The Hurricanes did grow up rapidly during the regular season.

Despite publicly expressing discontent after being snubbed in the preseason rankings, the Hurricanes opened the season by winning 15 of 19 games and sweeping nationally ranked Georgia Tech without their appointed staff ace and long time pitching.

UM loss third-year junior Dan Touchet, who was expected to be the staff's No. 1 pitcher, to Tommy John surgery several weeks into season. Shortly there after the Hurricanes suffered another blow when well-liked pitching coach Lazaro Collazo resigned amid allegations stemming from a baseball academy he owned. Miami was penalized several weeks later

The Hurricanes lost their first game without Collazo in the dugout but managed to win 21 of 25 games from that point on. UM dropped consecutive games just twice during the regular season (Apr. 18-19, FSU, May 10-11, Jacksonville). Miami finished the regular season by winning 11 of 13 games, including a series at Long Beach State during the final weekend of the regular season.

Miami won three of four games in the Coral Gables regional to advance to super regional against North Carolina State.
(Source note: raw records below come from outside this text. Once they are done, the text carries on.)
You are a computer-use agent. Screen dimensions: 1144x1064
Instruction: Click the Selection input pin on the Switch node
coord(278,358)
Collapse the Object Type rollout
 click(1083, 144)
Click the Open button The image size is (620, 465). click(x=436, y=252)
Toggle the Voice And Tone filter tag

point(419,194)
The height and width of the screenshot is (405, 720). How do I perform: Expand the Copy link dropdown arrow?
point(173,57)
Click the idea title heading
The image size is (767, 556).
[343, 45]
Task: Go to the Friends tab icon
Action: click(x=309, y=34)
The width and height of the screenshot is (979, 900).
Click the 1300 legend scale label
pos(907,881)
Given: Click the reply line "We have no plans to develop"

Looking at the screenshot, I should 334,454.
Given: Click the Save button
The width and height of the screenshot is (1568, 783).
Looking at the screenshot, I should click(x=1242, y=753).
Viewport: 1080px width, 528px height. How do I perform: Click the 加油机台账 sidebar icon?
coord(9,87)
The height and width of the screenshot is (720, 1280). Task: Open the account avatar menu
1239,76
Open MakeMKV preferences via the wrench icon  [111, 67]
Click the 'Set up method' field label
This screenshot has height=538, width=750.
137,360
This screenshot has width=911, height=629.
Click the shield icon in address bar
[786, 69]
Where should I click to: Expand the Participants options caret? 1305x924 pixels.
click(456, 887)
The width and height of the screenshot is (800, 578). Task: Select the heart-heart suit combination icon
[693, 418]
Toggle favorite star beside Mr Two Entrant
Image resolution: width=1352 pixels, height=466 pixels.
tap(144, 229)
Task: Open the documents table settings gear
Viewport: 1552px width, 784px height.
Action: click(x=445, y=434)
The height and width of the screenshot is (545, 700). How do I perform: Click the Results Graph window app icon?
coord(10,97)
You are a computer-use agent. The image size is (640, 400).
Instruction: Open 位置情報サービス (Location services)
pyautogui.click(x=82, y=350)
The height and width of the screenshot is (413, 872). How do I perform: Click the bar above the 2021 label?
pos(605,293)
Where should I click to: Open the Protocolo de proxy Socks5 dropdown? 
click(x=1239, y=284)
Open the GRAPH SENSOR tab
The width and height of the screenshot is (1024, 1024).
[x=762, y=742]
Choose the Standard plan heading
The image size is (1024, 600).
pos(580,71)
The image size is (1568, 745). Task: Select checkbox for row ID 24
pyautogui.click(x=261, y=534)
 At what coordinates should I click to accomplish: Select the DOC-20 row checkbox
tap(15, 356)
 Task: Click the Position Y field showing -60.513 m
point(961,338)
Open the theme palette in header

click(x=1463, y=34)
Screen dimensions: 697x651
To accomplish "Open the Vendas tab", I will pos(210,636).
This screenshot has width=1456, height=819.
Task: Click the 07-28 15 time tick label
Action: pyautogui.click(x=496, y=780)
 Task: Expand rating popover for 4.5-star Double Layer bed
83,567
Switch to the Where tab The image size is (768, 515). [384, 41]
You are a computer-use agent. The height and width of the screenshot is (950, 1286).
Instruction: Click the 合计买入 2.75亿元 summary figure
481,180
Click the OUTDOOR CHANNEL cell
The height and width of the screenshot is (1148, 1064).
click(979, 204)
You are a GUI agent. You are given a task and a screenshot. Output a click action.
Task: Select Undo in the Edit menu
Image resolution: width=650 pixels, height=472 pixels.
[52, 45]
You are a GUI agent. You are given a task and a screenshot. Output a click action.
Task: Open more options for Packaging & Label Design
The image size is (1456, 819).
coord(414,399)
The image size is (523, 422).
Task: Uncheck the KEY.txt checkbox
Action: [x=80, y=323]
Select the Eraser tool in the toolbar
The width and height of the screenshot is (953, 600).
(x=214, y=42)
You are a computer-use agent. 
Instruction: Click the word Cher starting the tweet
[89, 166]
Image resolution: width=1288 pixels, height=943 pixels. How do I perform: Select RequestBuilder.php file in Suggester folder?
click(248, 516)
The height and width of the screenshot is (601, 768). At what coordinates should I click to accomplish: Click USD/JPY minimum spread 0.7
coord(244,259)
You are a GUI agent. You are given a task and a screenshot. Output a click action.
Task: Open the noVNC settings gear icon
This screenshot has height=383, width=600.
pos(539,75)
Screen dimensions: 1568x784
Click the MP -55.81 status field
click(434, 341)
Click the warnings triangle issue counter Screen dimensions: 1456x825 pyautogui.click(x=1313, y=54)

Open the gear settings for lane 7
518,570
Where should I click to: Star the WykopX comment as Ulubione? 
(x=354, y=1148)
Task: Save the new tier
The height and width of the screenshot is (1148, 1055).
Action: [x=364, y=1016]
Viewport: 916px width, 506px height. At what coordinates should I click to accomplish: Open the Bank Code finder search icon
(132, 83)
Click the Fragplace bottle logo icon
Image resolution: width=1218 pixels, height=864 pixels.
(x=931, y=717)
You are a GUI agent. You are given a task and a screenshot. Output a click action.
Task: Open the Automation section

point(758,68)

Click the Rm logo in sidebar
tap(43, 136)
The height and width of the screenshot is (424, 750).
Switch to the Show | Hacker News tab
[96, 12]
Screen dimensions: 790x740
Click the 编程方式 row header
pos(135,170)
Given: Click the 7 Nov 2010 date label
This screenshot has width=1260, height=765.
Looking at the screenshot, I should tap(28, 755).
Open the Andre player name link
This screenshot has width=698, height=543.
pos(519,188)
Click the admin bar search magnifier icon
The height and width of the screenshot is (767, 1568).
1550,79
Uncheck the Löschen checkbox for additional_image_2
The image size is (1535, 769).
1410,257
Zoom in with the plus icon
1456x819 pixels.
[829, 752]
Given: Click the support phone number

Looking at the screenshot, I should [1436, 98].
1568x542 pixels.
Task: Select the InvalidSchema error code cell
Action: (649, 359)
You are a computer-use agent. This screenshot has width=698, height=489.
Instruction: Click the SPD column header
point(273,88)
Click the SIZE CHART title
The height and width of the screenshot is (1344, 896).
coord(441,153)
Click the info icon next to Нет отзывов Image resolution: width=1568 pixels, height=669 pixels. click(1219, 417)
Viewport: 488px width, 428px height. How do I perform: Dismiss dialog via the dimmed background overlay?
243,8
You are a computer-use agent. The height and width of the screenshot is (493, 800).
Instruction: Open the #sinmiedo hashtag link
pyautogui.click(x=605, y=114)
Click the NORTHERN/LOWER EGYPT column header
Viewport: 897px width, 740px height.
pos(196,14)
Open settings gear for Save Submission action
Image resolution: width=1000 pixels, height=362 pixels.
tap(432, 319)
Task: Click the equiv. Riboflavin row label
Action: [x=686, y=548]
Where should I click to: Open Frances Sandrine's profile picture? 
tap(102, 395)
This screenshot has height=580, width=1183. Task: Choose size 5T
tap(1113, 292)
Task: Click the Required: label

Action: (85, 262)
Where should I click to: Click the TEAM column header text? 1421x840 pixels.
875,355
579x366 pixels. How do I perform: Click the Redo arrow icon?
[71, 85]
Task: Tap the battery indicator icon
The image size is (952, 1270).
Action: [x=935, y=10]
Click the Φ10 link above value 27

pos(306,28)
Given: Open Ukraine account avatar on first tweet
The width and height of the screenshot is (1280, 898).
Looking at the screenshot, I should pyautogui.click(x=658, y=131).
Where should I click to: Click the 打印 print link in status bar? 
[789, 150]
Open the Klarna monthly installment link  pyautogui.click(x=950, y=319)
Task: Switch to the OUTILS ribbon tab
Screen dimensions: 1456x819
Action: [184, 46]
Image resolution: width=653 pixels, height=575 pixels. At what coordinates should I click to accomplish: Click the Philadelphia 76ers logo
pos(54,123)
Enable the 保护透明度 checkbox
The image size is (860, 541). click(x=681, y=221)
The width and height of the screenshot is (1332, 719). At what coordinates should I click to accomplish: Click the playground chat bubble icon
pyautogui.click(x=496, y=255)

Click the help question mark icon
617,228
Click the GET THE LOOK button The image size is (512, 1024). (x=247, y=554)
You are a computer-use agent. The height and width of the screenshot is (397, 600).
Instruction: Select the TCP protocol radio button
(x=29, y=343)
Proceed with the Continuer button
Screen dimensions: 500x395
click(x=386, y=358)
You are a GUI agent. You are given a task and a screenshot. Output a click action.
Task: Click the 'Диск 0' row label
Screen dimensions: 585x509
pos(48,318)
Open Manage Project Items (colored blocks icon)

They clinched their 20th CWS appearance with a sweep of the Wolfpack.

"We didn't play our best baseball this weekend if not we would still be playing," said sophomore catcher Erick San Pedro, who was 4-for-11 with 2 RBI in the CWS. "But it was a great experience and a good season for us. Texas has a great team and they were the better team I guess."

San Pedro added that a lack of timely hitting hurt Miami's chances of extending their stay in Omaha.

"We didn't get a lot of timely hits and when you don't score runs you can't win a lot of games," said San Pedro.